Now, imagine for a moment that for tuning reasons we wanted to see if joining SalesOrderHeader with SalesOrderDetails first could produce a better plan. It is possible to do it by using a join hint, maintaining the “Nested Loop” join type.
SELECT o.OrderDate , o.PurchaseOrderNumber , od.OrderQty , c.TerritoryID FROM Sales.SalesOrderHeader AS o INNER LOOP JOIN Sales.SalesOrderDetail AS od ON o.SalesOrderID = od.SalesOrderID INNER JOIN Sales.Customer AS C ON o.CustomerID = c.CustomerID WHERE o.OrderDate = '2011-05-31' AND c.TerritoryID = 6;
Fig. 4
In this way, we have reached the goal to change the join order, but this solution has two drawbacks. The first one is that we have forced the QO to use a loop join and it will never be free to change this type of join even if the statistics and the data distribution should change.
The second drawback is that a single join hint enforces the join order of the entire query. We do not want this. We want to join two tables first considering them as a single block leaving the QO free to join this block and the other tables as it wants.
The TOP operator can help to reach our goal.

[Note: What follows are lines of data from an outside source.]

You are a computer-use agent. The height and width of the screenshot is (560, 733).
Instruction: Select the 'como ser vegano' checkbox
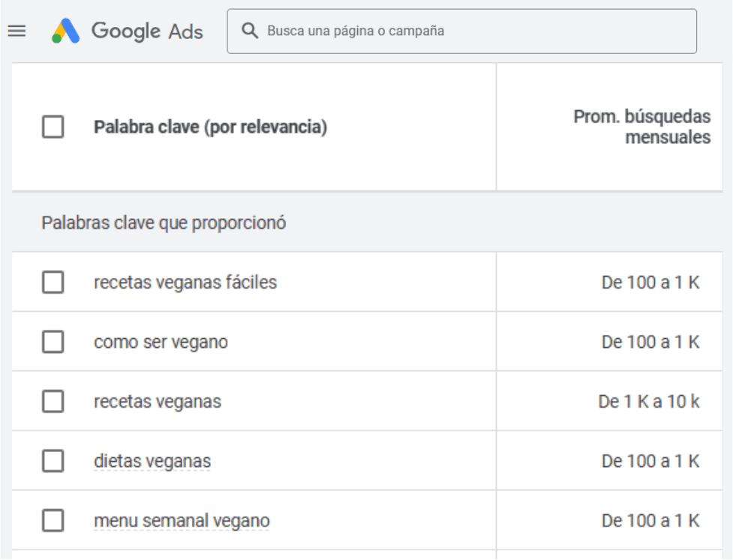[x=53, y=342]
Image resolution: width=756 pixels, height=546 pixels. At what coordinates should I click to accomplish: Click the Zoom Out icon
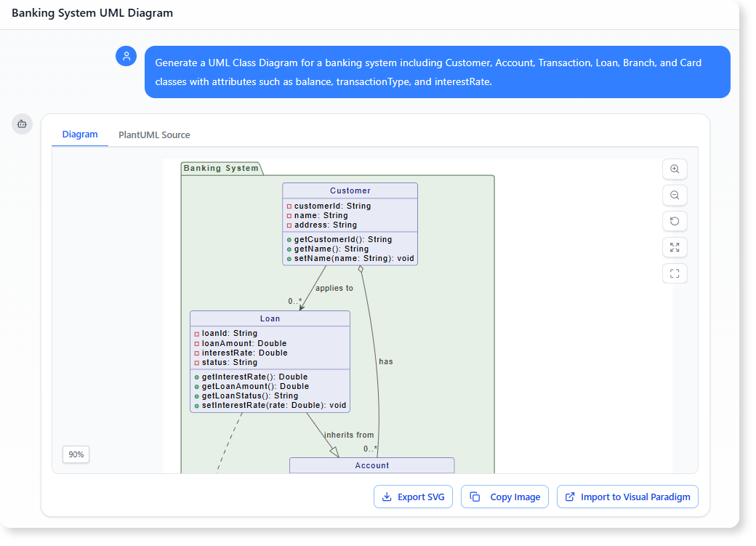point(675,195)
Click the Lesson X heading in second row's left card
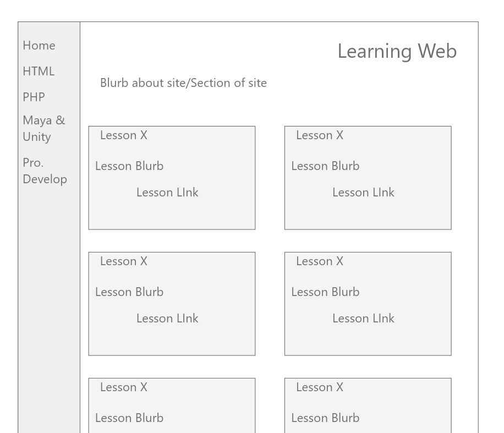The image size is (504, 433). tap(124, 261)
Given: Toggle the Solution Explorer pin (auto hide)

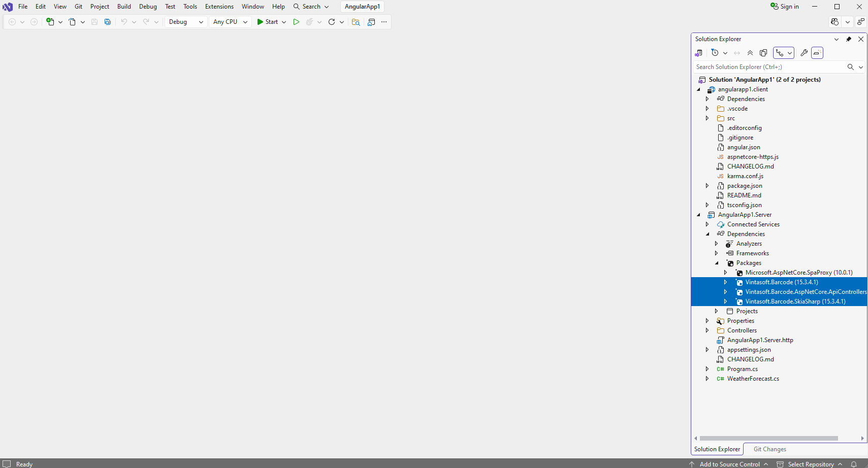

;WITH x AS (SELECT TOP 2147483647 o.OrderDate , o.PurchaseOrderNumber , od.OrderQty , o.CustomerID FROM Sales.SalesOrderHeader AS o INNER JOIN Sales.SalesOrderDetail AS od ON o.SalesOrderID = od.SalesOrderID) SELECT x.OrderDate , x.PurchaseOrderNumber , x.OrderQty , c.TerritoryID FROM x INNER JOIN Sales.Customer AS C ON x.CustomerID = c.CustomerID WHERE x.OrderDate = '2011-05-31' AND c.TerritoryID = 6;
Fig. 5
The TOP operator in the CTE forces the QO to join the SalesOrderHeader and SalesOrderDetails first. This solution is better than the previous one because we do not have the two drawbacks anymore. Obviously, we can apply the same technique also in the derived table version of the query.
Join Type
With the same technique, it is possible to try changing the type of join chosen by the QO in order to see if a different one can help to improve the performance. As an example, carry out the following query:
SELECT p.ProductSubcategoryID , d.SalesOrderID , d.SalesOrderDetailID , d.CarrierTrackingNumber FROM Production.Product AS p INNER JOIN Sales.SalesOrderDetail AS d ON d.ProductID = p.ProductID AND d.ModifiedDate BETWEEN '20111201' AND '20111228';
It ends in 128 ms using the Hash Match operator.
Fig. 6
Now, suppose that we wanted to see if the performance would benefit from a Merge Join instead of the Hash Match. One essential condition for the usage of the Merge Join is to have the two sets of data ordered in the same way. Since the Product table is read with a scan of the clustered index that is ordered by ProductId, the idea is to substitute the table SalesOrderDetail with a derived table where the data are ordered in the same way.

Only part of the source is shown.